Hoge Raad, 23-09-2022, ECLI:NL:HR:2022:1304, 21/04928

Hoge Raad, 23-09-2022, ECLI:NL:HR:2022:1304, 21/04928

Gegevens

Instantie
Hoge Raad
Datum uitspraak
23 september 2022
Datum publicatie
23 september 2022
ECLI
ECLI:NL:HR:2022:1304
Formele relaties
Zaaknummer
21/04928

Inhoudsindicatie

HR: 81.1 RO.

Uitspraak

HOGE RAAD DER NEDERLANDEN

BELASTINGKAMER

Nummer 21/04928

Datum 23 september 2022

ARREST

in de zaak van

[X] te [Z] (hierna: belanghebbende)

tegen

het COLLEGE VAN BURGEMEESTER EN WETHOUDERS VAN DE GEMEENTE AMSTERDAM

op het beroep in cassatie tegen de uitspraak van het Gerechtshof Amsterdam van 28 oktober 2021, nrs. 20/00489 t/m 20/004921, op het hoger beroep van belanghebbende tegen een uitspraak van de Rechtbank Amsterdam (nrs.
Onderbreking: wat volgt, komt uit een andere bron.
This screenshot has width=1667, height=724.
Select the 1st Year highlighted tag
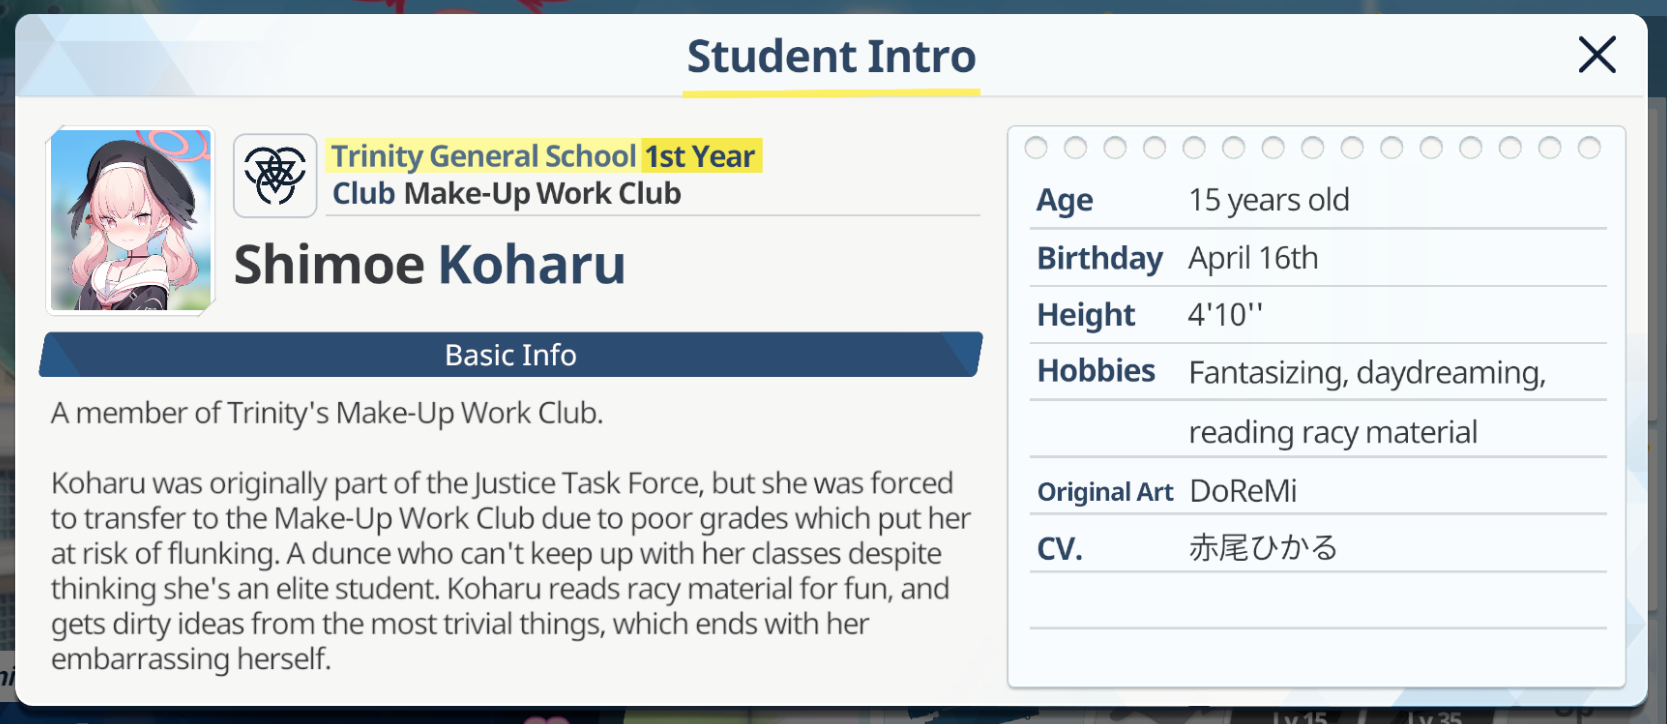click(x=700, y=156)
AMS 19/6037 tot en met 19/6040) betreffende aan belanghebbende opgelegde naheffingsaanslagen in de parkeerbelasting van de gemeente Amsterdam.

1 Geding in cassatie

Belanghebbende, vertegenwoordigd door B. de Jong, heeft tegen de uitspraak van het Hof beroep in cassatie ingesteld en daarbij een aantal middelen voorgesteld.

Het college van burgemeester en wethouders van de gemeente Amsterdam (hierna: het College), vertegenwoordigd door [P], heeft een verweerschrift ingediend.
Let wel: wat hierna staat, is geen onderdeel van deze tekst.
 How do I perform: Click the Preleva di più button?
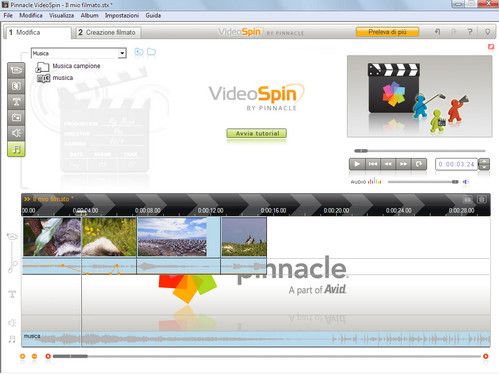coord(387,32)
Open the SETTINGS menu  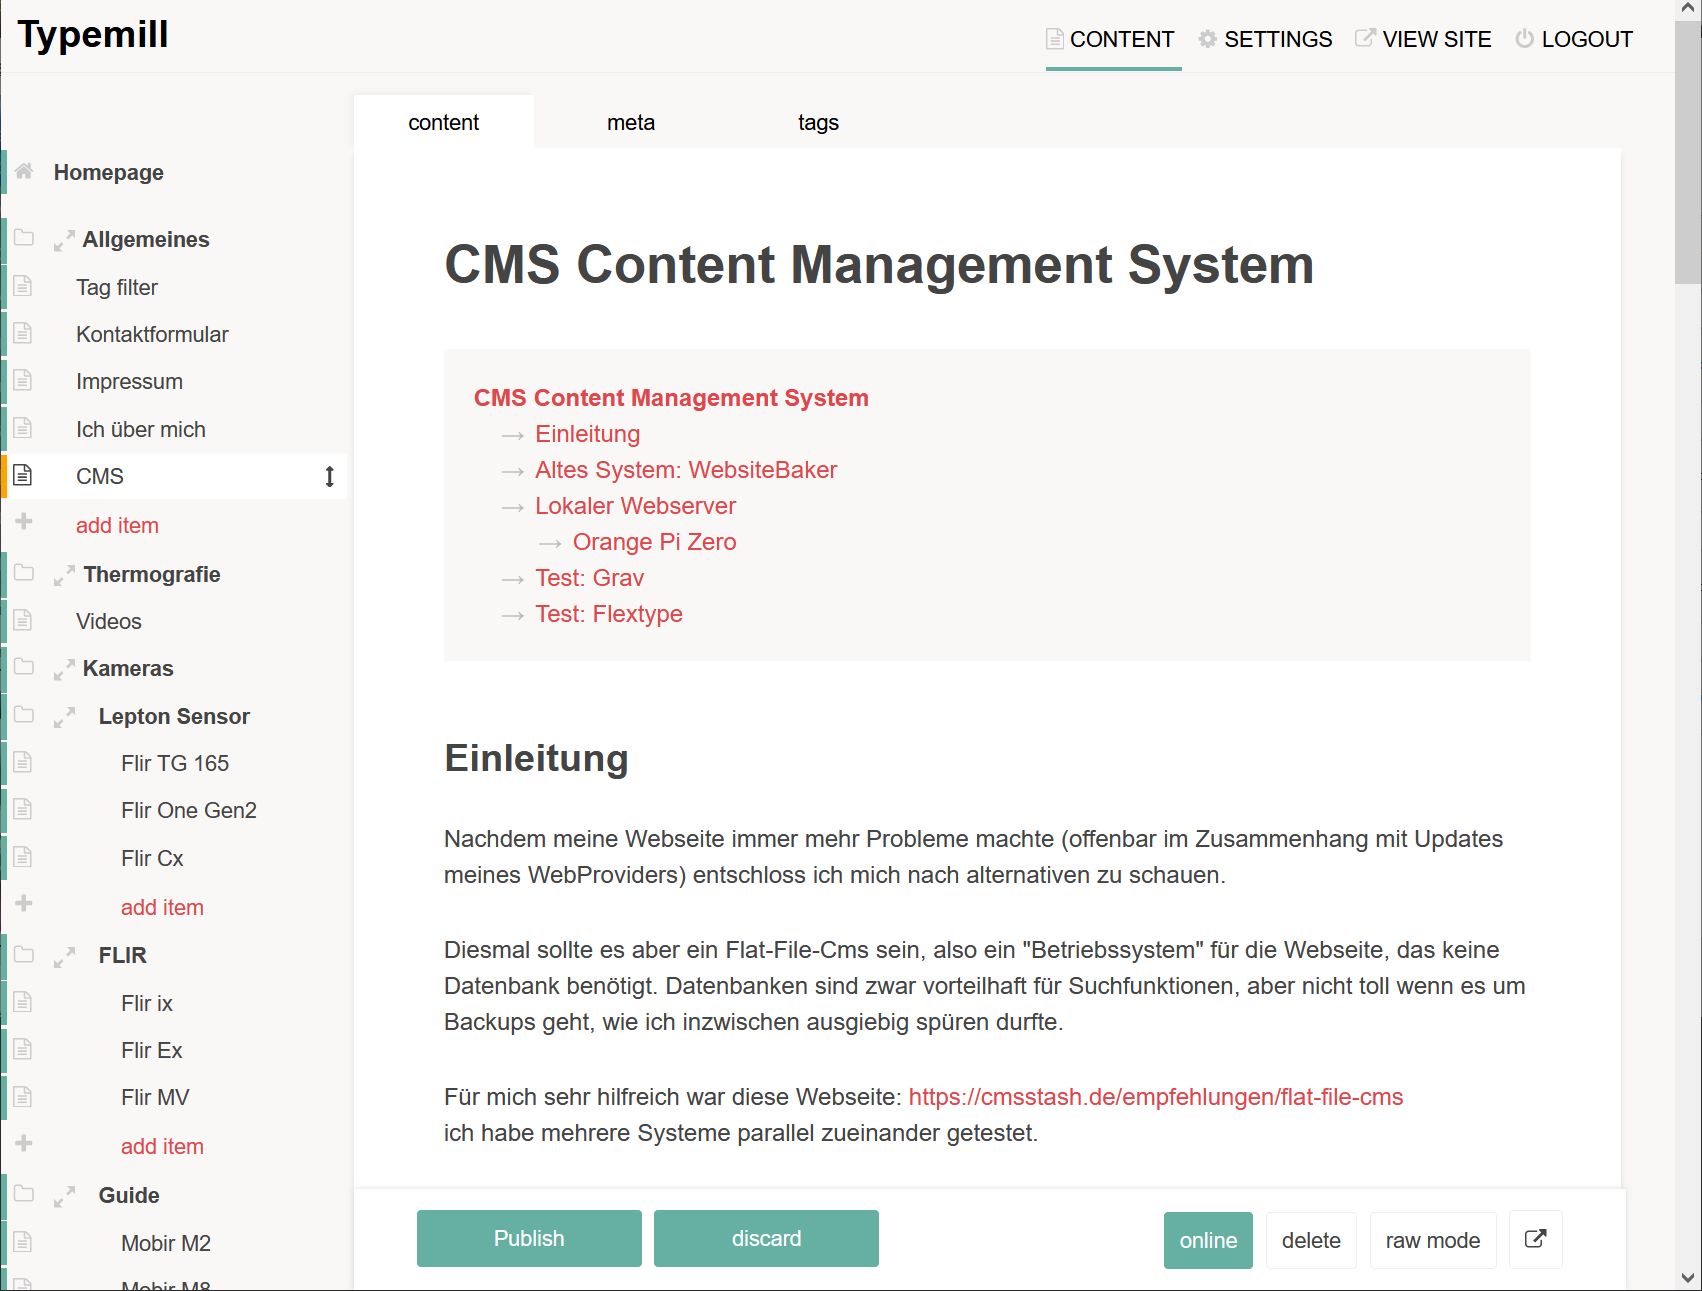pyautogui.click(x=1265, y=40)
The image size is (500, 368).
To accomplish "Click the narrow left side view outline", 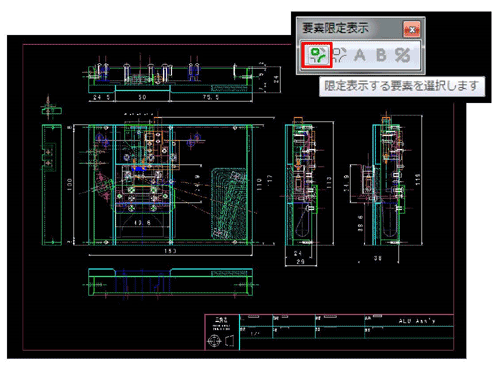I will (x=52, y=185).
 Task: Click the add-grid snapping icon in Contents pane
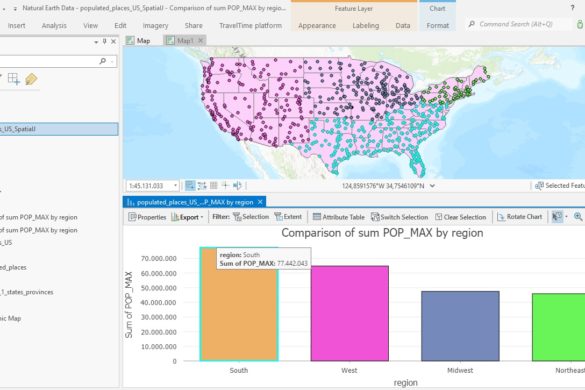14,79
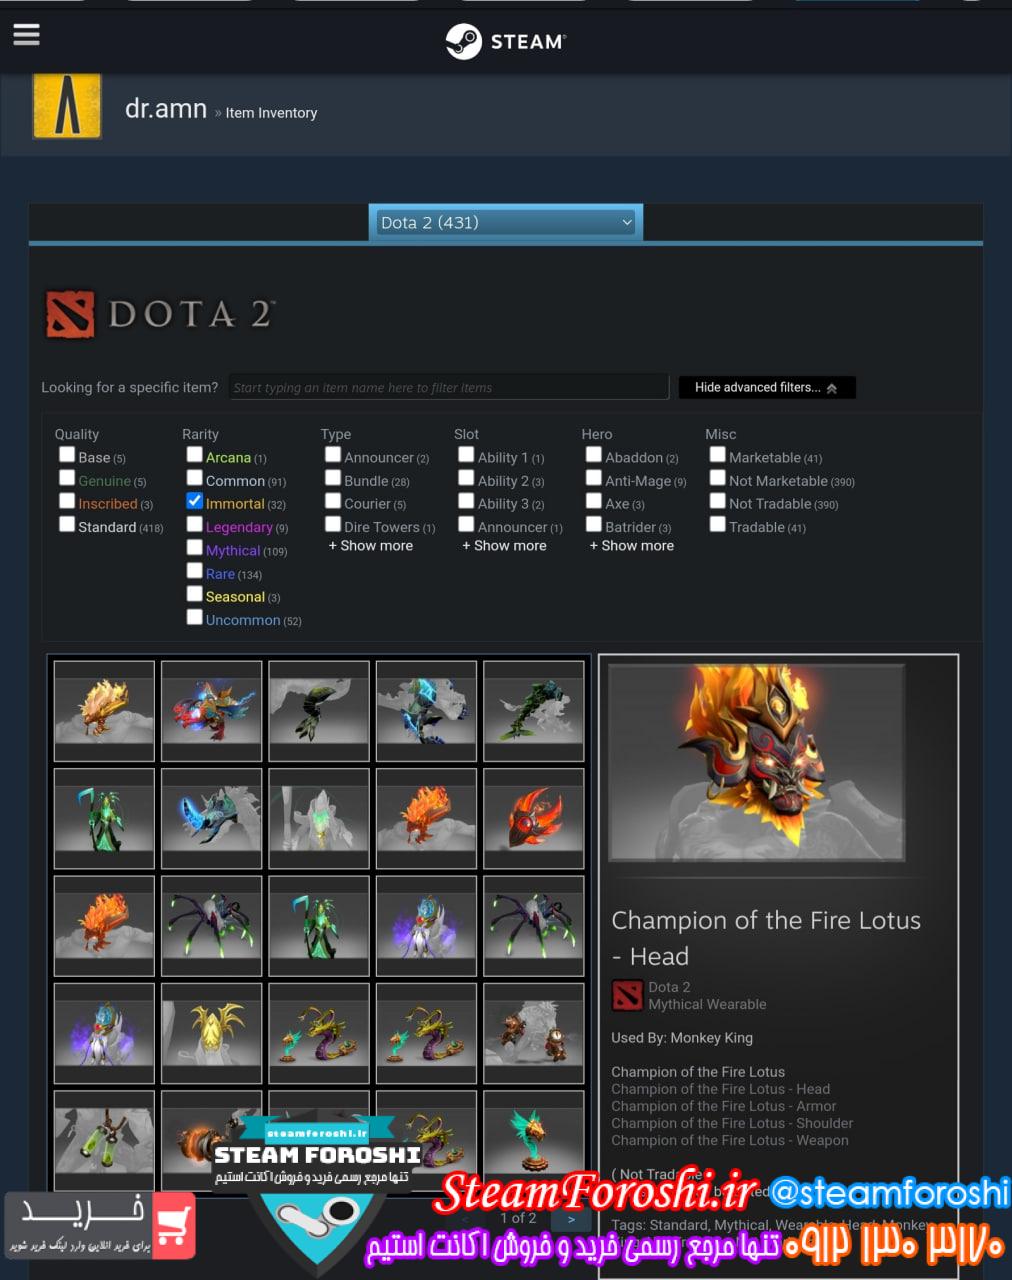
Task: Expand Show more under Type filters
Action: click(x=371, y=546)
2 Beoordeling van de middelen

De Hoge Raad heeft de middelen over de uitspraak van het Hof beoordeeld. De uitkomst hiervan is dat deze middelen niet kunnen leiden tot vernietiging van die uitspraak. De Hoge Raad hoeft niet te motiveren waarom hij tot dit oordeel is gekomen. Bij de beoordeling van de middelen is het namelijk niet nodig om antwoord te geven op vragen die van belang zijn voor de eenheid of de ontwikkeling van het recht (zie artikel 81, lid 1, van de Wet op de rechterlijke organisatie).

3 Proceskosten

De Hoge Raad ziet geen aanleiding voor een veroordeling in de proceskosten.